_WHAT IS EXPECTED_: Give back the entries verbatim.

_DATA_:
┄┄┄┄┄┄┄┄┄┄┄┄┄┄┄┄┄┄┄┄
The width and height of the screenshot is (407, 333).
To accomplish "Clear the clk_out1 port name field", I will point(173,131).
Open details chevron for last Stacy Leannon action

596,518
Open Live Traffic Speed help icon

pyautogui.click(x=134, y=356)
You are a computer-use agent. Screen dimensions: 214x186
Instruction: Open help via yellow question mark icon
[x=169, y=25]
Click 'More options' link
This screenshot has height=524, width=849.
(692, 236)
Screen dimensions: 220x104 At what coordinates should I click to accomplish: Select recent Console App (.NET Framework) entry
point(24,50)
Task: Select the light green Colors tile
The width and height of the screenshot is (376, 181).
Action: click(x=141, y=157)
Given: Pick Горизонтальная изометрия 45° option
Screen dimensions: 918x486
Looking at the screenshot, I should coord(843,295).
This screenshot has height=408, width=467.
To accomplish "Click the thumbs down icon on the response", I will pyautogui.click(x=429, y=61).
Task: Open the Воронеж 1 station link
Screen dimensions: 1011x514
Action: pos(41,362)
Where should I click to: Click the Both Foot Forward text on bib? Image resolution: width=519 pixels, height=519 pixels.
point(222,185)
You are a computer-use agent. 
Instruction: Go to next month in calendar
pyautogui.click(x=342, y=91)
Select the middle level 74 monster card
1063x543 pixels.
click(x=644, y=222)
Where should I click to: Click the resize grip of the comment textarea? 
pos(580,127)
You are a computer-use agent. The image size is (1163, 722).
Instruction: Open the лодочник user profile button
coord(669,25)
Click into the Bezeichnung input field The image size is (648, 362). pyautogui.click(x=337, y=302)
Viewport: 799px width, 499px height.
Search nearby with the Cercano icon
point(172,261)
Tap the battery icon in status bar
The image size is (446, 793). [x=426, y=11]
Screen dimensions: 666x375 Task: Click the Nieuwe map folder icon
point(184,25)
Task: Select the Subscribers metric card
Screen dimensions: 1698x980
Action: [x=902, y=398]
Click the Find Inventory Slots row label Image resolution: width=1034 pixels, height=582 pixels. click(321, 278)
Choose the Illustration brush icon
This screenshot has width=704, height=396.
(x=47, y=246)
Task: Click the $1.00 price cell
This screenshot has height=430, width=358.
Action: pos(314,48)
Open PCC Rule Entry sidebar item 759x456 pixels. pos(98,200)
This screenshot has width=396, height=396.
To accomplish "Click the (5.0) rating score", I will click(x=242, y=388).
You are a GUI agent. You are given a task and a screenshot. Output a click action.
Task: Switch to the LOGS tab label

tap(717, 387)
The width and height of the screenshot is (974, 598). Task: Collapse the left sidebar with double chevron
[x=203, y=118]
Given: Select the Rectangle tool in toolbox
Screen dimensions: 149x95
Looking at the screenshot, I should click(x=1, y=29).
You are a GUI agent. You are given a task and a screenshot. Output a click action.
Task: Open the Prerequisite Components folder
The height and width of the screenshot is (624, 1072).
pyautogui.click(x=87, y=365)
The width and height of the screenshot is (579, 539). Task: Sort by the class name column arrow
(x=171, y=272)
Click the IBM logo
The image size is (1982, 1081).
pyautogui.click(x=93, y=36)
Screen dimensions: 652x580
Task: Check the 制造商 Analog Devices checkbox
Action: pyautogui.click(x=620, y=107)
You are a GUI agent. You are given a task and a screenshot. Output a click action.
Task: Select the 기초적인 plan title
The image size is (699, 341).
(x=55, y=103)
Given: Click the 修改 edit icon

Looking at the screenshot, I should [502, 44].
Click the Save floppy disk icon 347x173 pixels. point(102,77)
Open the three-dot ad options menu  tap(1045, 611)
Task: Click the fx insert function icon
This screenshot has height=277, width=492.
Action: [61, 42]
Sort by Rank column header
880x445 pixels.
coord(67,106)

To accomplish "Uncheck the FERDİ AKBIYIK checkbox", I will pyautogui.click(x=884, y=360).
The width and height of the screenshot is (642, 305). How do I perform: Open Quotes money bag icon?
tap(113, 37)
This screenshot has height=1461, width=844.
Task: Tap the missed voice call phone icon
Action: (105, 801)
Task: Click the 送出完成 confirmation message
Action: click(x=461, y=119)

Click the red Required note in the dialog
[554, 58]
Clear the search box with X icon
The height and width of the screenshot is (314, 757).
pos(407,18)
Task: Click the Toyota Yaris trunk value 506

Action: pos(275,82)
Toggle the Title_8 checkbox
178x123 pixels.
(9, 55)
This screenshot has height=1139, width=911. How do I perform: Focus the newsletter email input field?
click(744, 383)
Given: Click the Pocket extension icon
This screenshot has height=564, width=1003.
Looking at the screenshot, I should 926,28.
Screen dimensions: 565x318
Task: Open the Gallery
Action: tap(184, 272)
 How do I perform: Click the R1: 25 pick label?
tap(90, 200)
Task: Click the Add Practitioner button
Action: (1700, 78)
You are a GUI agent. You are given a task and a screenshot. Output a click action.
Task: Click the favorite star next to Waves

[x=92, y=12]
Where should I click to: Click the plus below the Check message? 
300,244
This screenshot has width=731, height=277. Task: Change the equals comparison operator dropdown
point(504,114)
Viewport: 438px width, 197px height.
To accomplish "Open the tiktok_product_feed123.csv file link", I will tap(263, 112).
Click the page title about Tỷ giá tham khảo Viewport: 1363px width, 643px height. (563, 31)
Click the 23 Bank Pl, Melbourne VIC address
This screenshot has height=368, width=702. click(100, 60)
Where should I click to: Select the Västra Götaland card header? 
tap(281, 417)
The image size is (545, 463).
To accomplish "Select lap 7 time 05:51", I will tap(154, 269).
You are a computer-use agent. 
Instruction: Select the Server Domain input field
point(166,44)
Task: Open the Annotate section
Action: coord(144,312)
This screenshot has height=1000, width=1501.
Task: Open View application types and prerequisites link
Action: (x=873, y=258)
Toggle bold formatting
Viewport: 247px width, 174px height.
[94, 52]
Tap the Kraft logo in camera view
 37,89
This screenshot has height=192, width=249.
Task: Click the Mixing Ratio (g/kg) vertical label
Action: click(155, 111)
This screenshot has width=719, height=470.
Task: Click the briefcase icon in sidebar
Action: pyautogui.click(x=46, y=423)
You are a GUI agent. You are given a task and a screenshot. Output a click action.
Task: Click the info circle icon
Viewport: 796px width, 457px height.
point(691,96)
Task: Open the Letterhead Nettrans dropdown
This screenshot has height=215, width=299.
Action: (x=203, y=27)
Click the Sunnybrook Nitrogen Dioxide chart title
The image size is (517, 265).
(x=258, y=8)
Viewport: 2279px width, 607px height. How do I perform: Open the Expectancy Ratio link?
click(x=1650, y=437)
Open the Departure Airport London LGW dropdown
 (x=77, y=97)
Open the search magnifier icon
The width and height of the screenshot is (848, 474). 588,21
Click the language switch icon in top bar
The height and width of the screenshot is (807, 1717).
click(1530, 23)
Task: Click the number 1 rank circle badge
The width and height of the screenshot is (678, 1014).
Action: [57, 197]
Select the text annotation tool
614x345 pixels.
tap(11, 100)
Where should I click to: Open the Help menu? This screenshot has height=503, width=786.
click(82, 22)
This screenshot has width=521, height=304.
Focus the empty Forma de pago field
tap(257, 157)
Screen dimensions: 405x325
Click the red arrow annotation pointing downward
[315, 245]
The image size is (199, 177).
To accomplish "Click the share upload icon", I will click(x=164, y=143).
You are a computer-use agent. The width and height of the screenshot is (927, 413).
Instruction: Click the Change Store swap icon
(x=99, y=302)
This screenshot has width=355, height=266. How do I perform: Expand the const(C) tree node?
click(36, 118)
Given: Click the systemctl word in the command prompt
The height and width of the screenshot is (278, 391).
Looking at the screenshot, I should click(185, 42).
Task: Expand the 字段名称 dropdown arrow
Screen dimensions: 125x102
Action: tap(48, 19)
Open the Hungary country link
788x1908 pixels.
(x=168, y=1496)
┄┄┄┄┄┄┄┄┄┄┄┄┄┄┄┄┄┄┄┄
_TASK ANSWER_:
The width and height of the screenshot is (407, 333).
To accomplish "Clear the clk_out1 port name field", I will point(173,131).
Open details chevron for last Stacy Leannon action

596,518
Open Live Traffic Speed help icon

pyautogui.click(x=134, y=356)
You are a computer-use agent. Screen dimensions: 214x186
Instruction: Open help via yellow question mark icon
[x=169, y=25]
Click 'More options' link
This screenshot has height=524, width=849.
(692, 236)
Screen dimensions: 220x104 At what coordinates should I click to accomplish: Select recent Console App (.NET Framework) entry
point(24,50)
Task: Select the light green Colors tile
The width and height of the screenshot is (376, 181).
Action: click(x=141, y=157)
Given: Pick Горизонтальная изометрия 45° option
Screen dimensions: 918x486
Looking at the screenshot, I should coord(843,295).
This screenshot has height=408, width=467.
To accomplish "Click the thumbs down icon on the response", I will pyautogui.click(x=429, y=61).
Task: Open the Воронеж 1 station link
Screen dimensions: 1011x514
Action: pos(41,362)
Where should I click to: Click the Both Foot Forward text on bib? Image resolution: width=519 pixels, height=519 pixels.
point(222,185)
You are a computer-use agent. 
Instruction: Go to next month in calendar
pyautogui.click(x=342, y=91)
Select the middle level 74 monster card
1063x543 pixels.
click(x=644, y=222)
Where should I click to: Click the resize grip of the comment textarea? 
pos(580,127)
You are a computer-use agent. The image size is (1163, 722).
Instruction: Open the лодочник user profile button
coord(669,25)
Click into the Bezeichnung input field The image size is (648, 362). pyautogui.click(x=337, y=302)
Viewport: 799px width, 499px height.
Search nearby with the Cercano icon
point(172,261)
Tap the battery icon in status bar
The image size is (446, 793). [x=426, y=11]
Screen dimensions: 666x375 Task: Click the Nieuwe map folder icon
point(184,25)
Task: Select the Subscribers metric card
Screen dimensions: 1698x980
Action: [x=902, y=398]
Click the Find Inventory Slots row label Image resolution: width=1034 pixels, height=582 pixels. click(321, 278)
Choose the Illustration brush icon
This screenshot has width=704, height=396.
(x=47, y=246)
Task: Click the $1.00 price cell
This screenshot has height=430, width=358.
Action: pos(314,48)
Open PCC Rule Entry sidebar item 759x456 pixels. pos(98,200)
This screenshot has width=396, height=396.
To accomplish "Click the (5.0) rating score", I will click(x=242, y=388).
You are a GUI agent. You are given a task and a screenshot. Output a click action.
Task: Switch to the LOGS tab label

tap(717, 387)
The width and height of the screenshot is (974, 598). Task: Collapse the left sidebar with double chevron
[x=203, y=118]
Given: Select the Rectangle tool in toolbox
Screen dimensions: 149x95
Looking at the screenshot, I should click(x=1, y=29).
You are a GUI agent. You are given a task and a screenshot. Output a click action.
Task: Open the Prerequisite Components folder
The height and width of the screenshot is (624, 1072).
pyautogui.click(x=87, y=365)
The width and height of the screenshot is (579, 539). Task: Sort by the class name column arrow
(x=171, y=272)
Click the IBM logo
The image size is (1982, 1081).
pyautogui.click(x=93, y=36)
Screen dimensions: 652x580
Task: Check the 制造商 Analog Devices checkbox
Action: pyautogui.click(x=620, y=107)
You are a GUI agent. You are given a task and a screenshot. Output a click action.
Task: Select the 기초적인 plan title
The image size is (699, 341).
(x=55, y=103)
Given: Click the 修改 edit icon

Looking at the screenshot, I should [502, 44].
Click the Save floppy disk icon 347x173 pixels. point(102,77)
Open the three-dot ad options menu  tap(1045, 611)
Task: Click the fx insert function icon
This screenshot has height=277, width=492.
Action: [61, 42]
Sort by Rank column header
880x445 pixels.
coord(67,106)

To accomplish "Uncheck the FERDİ AKBIYIK checkbox", I will pyautogui.click(x=884, y=360).
The width and height of the screenshot is (642, 305). How do I perform: Open Quotes money bag icon?
tap(113, 37)
This screenshot has height=1461, width=844.
Task: Tap the missed voice call phone icon
Action: (105, 801)
Task: Click the 送出完成 confirmation message
Action: click(x=461, y=119)

Click the red Required note in the dialog
[554, 58]
Clear the search box with X icon
The height and width of the screenshot is (314, 757).
pos(407,18)
Task: Click the Toyota Yaris trunk value 506

Action: pos(275,82)
Toggle the Title_8 checkbox
178x123 pixels.
(9, 55)
This screenshot has height=1139, width=911. How do I perform: Focus the newsletter email input field?
click(744, 383)
Given: Click the Pocket extension icon
This screenshot has height=564, width=1003.
Looking at the screenshot, I should 926,28.
Screen dimensions: 565x318
Task: Open the Gallery
Action: tap(184, 272)
 How do I perform: Click the R1: 25 pick label?
tap(90, 200)
Task: Click the Add Practitioner button
Action: (1700, 78)
You are a GUI agent. You are given a task and a screenshot. Output a click action.
Task: Click the favorite star next to Waves

[x=92, y=12]
Where should I click to: Click the plus below the Check message? 
300,244
This screenshot has width=731, height=277. Task: Change the equals comparison operator dropdown
point(504,114)
Viewport: 438px width, 197px height.
To accomplish "Open the tiktok_product_feed123.csv file link", I will tap(263, 112).
Click the page title about Tỷ giá tham khảo Viewport: 1363px width, 643px height. (563, 31)
Click the 23 Bank Pl, Melbourne VIC address
This screenshot has height=368, width=702. click(100, 60)
Where should I click to: Select the Västra Götaland card header? 
tap(281, 417)
The image size is (545, 463).
To accomplish "Select lap 7 time 05:51", I will tap(154, 269).
You are a computer-use agent. 
Instruction: Select the Server Domain input field
point(166,44)
Task: Open the Annotate section
Action: coord(144,312)
This screenshot has height=1000, width=1501.
Task: Open View application types and prerequisites link
Action: (x=873, y=258)
Toggle bold formatting
Viewport: 247px width, 174px height.
[94, 52]
Tap the Kraft logo in camera view
 37,89
This screenshot has height=192, width=249.
Task: Click the Mixing Ratio (g/kg) vertical label
Action: click(155, 111)
This screenshot has width=719, height=470.
Task: Click the briefcase icon in sidebar
Action: pyautogui.click(x=46, y=423)
You are a GUI agent. You are given a task and a screenshot. Output a click action.
Task: Click the info circle icon
Viewport: 796px width, 457px height.
point(691,96)
Task: Open the Letterhead Nettrans dropdown
This screenshot has height=215, width=299.
Action: (x=203, y=27)
Click the Sunnybrook Nitrogen Dioxide chart title
The image size is (517, 265).
(x=258, y=8)
Viewport: 2279px width, 607px height. How do I perform: Open the Expectancy Ratio link?
click(x=1650, y=437)
Open the Departure Airport London LGW dropdown
 (x=77, y=97)
Open the search magnifier icon
The width and height of the screenshot is (848, 474). 588,21
Click the language switch icon in top bar
The height and width of the screenshot is (807, 1717).
click(1530, 23)
Task: Click the number 1 rank circle badge
The width and height of the screenshot is (678, 1014).
Action: [57, 197]
Select the text annotation tool
614x345 pixels.
tap(11, 100)
Where should I click to: Open the Help menu? This screenshot has height=503, width=786.
click(82, 22)
This screenshot has width=521, height=304.
Focus the empty Forma de pago field
tap(257, 157)
Screen dimensions: 405x325
Click the red arrow annotation pointing downward
[315, 245]
The image size is (199, 177).
To accomplish "Click the share upload icon", I will click(x=164, y=143).
You are a computer-use agent. The width and height of the screenshot is (927, 413).
Instruction: Click the Change Store swap icon
(x=99, y=302)
This screenshot has width=355, height=266. How do I perform: Expand the const(C) tree node?
click(36, 118)
Given: Click the systemctl word in the command prompt
The height and width of the screenshot is (278, 391).
Looking at the screenshot, I should click(185, 42).
Task: Expand the 字段名称 dropdown arrow
Screen dimensions: 125x102
Action: tap(48, 19)
Open the Hungary country link
788x1908 pixels.
(x=168, y=1496)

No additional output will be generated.